Wenn die Worte fehlen, beginnt die Musik. In diesen Tagen, 80 Jahre nach der Befreiung, gibt es viele Momente der Sprachlosigkeit. Die Musikerinnen und Musiker des Israel Philharmonic Orchestra und der Münchner Philharmoniker füllen das Schweigen mit Konzerten, die tief berühren. Weil hier im Kleinen zelebriert wird, was im Großen so schwerfällt: Zusammenhalt, Empathie, der »Traum vom Frieden«.
So auch der Untertitel des Kammerkonzerts am Sonntag im ausverkauften Festsaal des Münchner Künstlerhauses.
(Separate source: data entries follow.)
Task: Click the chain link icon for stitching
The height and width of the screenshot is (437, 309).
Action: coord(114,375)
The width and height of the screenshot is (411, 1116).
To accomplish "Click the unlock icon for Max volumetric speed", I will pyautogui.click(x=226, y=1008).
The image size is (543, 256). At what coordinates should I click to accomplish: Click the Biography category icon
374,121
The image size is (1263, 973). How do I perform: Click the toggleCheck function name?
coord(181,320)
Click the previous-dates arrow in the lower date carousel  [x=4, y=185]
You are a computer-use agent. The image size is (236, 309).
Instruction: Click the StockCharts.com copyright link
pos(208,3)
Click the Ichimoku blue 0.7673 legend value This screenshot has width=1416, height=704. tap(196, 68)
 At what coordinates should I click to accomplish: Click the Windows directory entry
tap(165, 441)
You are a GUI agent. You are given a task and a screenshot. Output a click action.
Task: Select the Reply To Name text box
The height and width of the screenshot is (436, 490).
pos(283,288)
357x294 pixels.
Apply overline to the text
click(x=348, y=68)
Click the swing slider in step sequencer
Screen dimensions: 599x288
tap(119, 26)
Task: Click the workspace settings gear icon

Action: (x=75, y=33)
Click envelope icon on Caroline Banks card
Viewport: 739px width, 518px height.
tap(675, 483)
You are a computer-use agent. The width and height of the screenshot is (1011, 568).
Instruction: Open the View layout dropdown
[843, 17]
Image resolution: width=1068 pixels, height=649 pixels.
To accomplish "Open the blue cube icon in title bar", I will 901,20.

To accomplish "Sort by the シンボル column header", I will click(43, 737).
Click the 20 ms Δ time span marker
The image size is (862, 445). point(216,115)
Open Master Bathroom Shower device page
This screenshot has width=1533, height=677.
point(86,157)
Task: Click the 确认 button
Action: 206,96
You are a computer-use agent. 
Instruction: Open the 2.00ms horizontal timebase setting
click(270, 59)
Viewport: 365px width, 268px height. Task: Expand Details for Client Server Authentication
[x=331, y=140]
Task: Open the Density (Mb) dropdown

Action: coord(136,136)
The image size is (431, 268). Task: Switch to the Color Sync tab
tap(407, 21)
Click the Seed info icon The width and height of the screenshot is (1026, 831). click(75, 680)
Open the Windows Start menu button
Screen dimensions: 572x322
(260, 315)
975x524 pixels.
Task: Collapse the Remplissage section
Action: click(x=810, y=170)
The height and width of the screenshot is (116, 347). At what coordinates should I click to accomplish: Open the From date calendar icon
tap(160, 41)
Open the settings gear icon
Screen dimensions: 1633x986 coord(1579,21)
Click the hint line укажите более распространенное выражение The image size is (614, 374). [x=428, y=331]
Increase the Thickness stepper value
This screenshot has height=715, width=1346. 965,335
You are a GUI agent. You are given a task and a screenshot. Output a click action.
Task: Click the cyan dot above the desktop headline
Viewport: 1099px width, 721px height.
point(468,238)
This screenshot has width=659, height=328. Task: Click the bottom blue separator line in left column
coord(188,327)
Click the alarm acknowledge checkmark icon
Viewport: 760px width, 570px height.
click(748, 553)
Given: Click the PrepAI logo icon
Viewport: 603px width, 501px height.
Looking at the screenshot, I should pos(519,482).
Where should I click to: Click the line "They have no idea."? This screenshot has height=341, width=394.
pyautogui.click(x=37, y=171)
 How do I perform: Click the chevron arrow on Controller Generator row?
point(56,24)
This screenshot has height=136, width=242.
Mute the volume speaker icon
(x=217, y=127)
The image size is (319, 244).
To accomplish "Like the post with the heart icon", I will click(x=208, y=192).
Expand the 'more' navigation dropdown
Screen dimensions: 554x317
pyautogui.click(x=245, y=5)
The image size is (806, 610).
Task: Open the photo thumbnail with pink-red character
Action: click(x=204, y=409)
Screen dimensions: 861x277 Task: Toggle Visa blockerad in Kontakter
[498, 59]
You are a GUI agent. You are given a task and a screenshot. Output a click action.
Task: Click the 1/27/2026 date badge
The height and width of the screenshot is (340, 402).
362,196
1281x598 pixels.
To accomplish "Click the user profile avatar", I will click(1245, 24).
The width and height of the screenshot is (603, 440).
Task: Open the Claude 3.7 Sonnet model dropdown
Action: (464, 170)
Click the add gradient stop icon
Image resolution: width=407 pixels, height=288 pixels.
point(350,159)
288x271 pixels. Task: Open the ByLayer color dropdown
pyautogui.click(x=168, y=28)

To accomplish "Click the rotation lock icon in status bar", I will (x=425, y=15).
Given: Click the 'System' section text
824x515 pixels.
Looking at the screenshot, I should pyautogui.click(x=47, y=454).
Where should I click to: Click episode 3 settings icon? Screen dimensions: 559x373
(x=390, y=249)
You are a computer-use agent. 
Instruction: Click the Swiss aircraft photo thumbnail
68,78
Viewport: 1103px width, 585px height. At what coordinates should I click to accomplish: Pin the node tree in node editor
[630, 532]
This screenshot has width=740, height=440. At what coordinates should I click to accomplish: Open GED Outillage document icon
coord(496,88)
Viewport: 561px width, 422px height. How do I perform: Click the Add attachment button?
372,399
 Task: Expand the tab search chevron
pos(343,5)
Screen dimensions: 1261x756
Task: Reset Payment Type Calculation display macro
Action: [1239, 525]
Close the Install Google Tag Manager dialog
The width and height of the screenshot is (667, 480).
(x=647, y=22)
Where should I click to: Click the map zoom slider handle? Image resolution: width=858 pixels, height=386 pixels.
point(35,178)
Es war der Auftakt einer Reihe, die die Orchestermitglieder bis 11. Mai für Auftritte von München nach Dortmund und Dresden führt.
»Wir atmen zusammen. Schalom!«
An der Violine im Münchner Künstlerhaus Saida Bar-Lev, Stellvertretende Konzertmeisterin des Israel Philharmonic Orchestra. Das, was die drei deutschen und drei israelischen Musikerinnen und Musiker an diesem Vormittag gemeinsam auf der Bühne servieren, sei keine leichte Kost, eher »ein Hauptgang nach dem anderen«, meint Bar-Lev. Sehr intensiv. Doch: »Wir atmen zusammen. Schalom!« Tatsächlich ist es den Musikern geglückt, eine Mischung zu finden, die die unterschiedlichen Gefühle spiegelt, die mit der Befreiung vom nationalsozialistischen Terror vor 80 Jahren einhergehen.
80 Jahre nach der Befreiung gibt es viele Momente der Sprachlosigkeit.
Tiefe Trauer, Schmerz und Angst tönen aus Ilse Fromm-Michaels »Musica larga« für Klarinette und Streicher (1944); dann wieder unheimliche Freude, Lebenslust und Wucht aus Felix Mendelssohn-Bartholdys Streichquartett D-Dur op. 44 Nr. 1 (1838). Verzweiflung, Niedergeschlagenheit aus Viktor Ullmanns Streichquartett Nr. 3 op. 46 (1943), ehe Dmitrij Schostakowitschs Klavierquintett g-Moll op. 57 (1940) wieder Zuversicht und Hoffnung schenkt.
»Musik ist die einzige universelle Sprache, die uns verbindet. Sie stützt uns«, beschreibt Saida Bar-Lev, was an diesem Vormittag wohl alle spüren. Die Energie, die Bar-Lev, Alexandra Gruber (Klarinette), Alexander Möck (Violine), Amir van der Hal (Viola), Thomas Ruge (Violoncello) und Paul Rivinius (Klavier) gemeinsam erzeugen, kommt von Herzen. Gegenseitig beflügeln sie einander, reißen mit, wühlen auf. Gedanken entstehen: Was der Mensch erschaffen kann. Was der Mensch zerstören kann. Fragiles Glück. »Wir leben in sehr extremen Zeiten – wie die Komponisten damals. Das zeigt, wie wichtig es ist, in jeder Zeit weiter zu musizieren, zu schreiben, zu malen, zu tanzen«, sagt Saida Bar-Lev.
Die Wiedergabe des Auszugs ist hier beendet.